- [Objective A] Turn the rows that run from the line containing "Viewport: 1248px width, 671px" through the line containing "(1015, 102)" into a numbered list, dropping any blank lines and leaving out the pictures.

Dead Like Me, Life After Death (2009)

 

Our rating: 2 out of 5

Rated: TVMA

 
reviewed by:
Charity Bishop
 
   

Several years after the cancellation of the HBO show Dead Like Me, the creative team has brought us a continuation (or perhaps a conclusion of) the story of George Lass. Fans either love or hate it. I'm not sure where I stand.

 

Life was rather simple for George prior to her death. Get up, go to work in a mundane office, argue with her mom as she leaves, and ignore her younger sister Reggie completely. Then a toilet seat from a space station fell out of the sky and landed on top of her with a boom. When the dust cleared, George found that she had not passed into the great beyond but was stuck on earth as a Reaper -- in a different, unrecognizable human form. Each Reaper has an unspecified number of souls to escort into the afterlife before they get their own bells and whistles and are allowed to leave this mortal coil. George has just happened to get stuck with a ragtag gang of Reapers down on their luck. There's Daisy, the bubbly blonde twit who died on the set of Gone With the Wind, the hard-knocks Roxy who was strangled with pantyhose, and Mason, who got high one day and took a power drill to his forehead.

 

Up until now everything has been fine. George handles her ultra-boring job at a temp agency while juggling her "un-dead" responsibilities on the side, and gets her assignments each morning over breakfast from their supervisor, Rube. Only today something is different. Rube has gone on to his eternal reward and the waffle house has been burned to the ground. Their new supervisor is a certifiable pain in the nether regions, all smiles and general incompetence -- but George seems to be the only one who cares. When one of her Reaps is messed up beyond repair due to his miscalculation on the timing, it inadvertently places her back in her sister's life just in time to discover that Reggie is going through her own trials -- and the potential loss of someone she loves.

- [Record excerpts]
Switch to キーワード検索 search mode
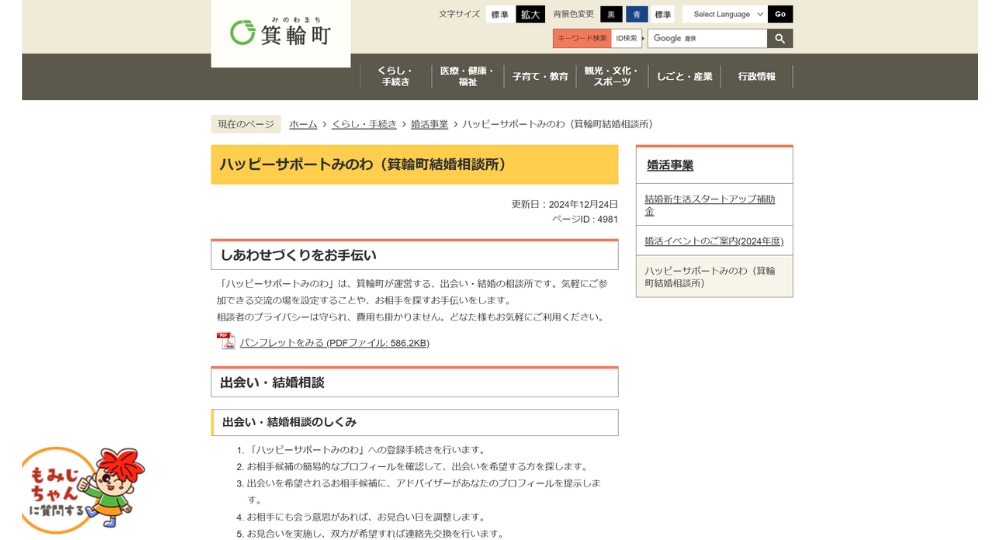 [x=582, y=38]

==

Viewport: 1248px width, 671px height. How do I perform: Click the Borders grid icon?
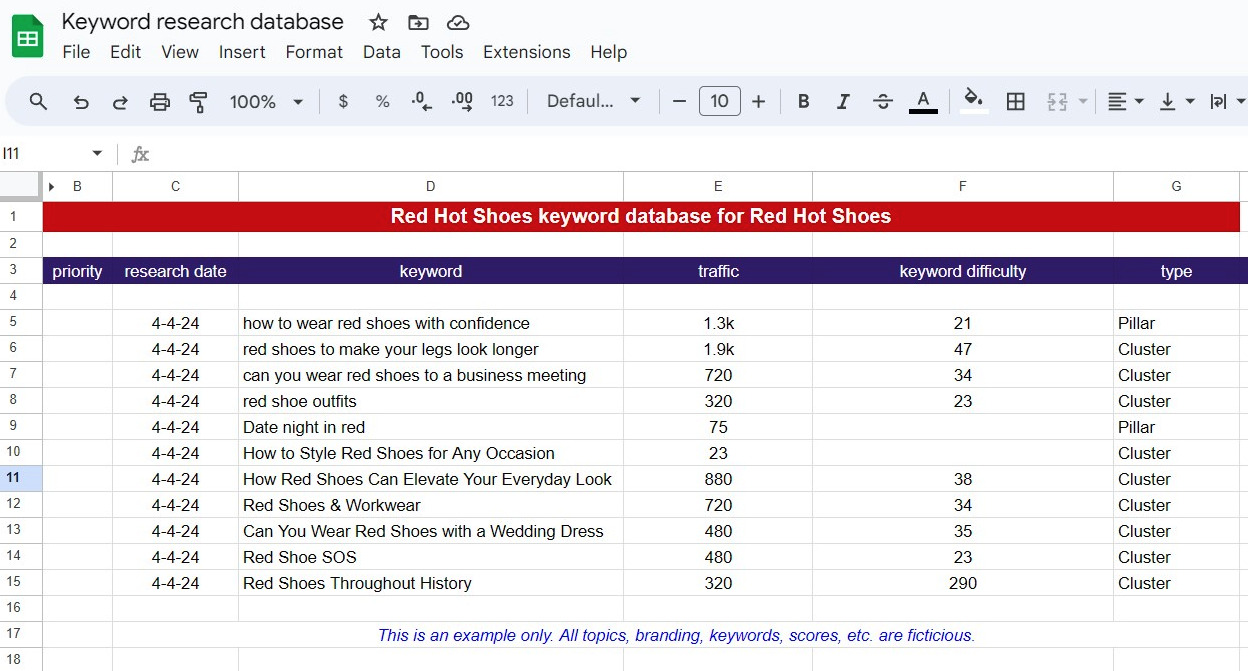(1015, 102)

* * *

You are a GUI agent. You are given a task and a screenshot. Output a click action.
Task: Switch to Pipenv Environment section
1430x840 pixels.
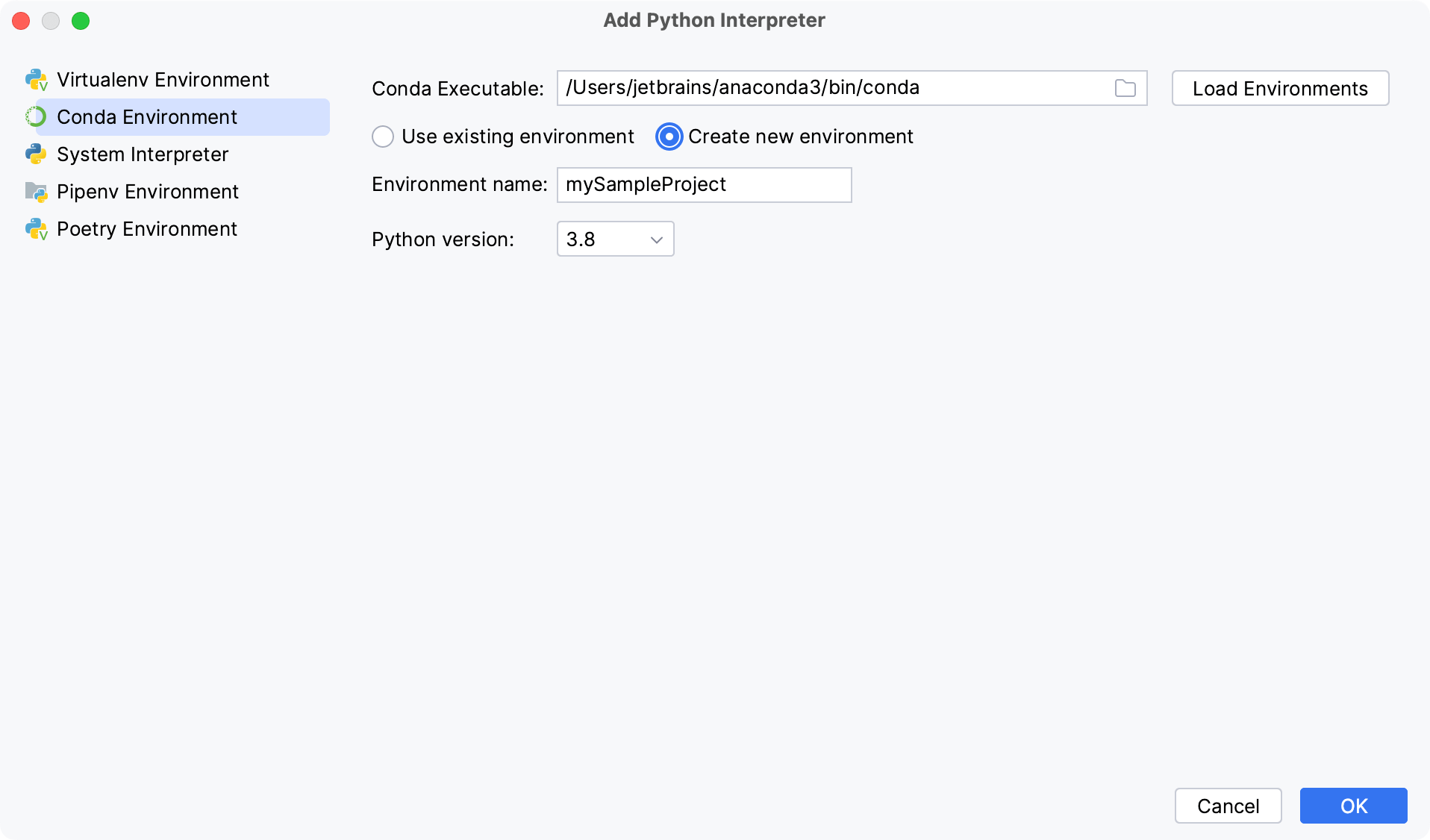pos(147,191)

- [Objective B] Using the Dead Like Me review, decide whether each statement agrees with it, and back each yes or no with the deciding words quoted from the review: (i) George died when a toilet seat from a space station landed on her. (ii) Daisy was strangled with pantyhose. (iii) George receives her assignments each evening over dinner.

- [Output A]
1. Viewport: 1248px width, 671px height. How do I perform: Click the Borders grid icon?
2. (1015, 102)

- [Output B]
(i) Yes: "Then a toilet seat from a space station fell out of the sky and landed on top of her with a boom."
(ii) No: "the hard-knocks Roxy who was strangled with pantyhose"
(iii) No: "gets her assignments each morning over breakfast from their supervisor, Rube."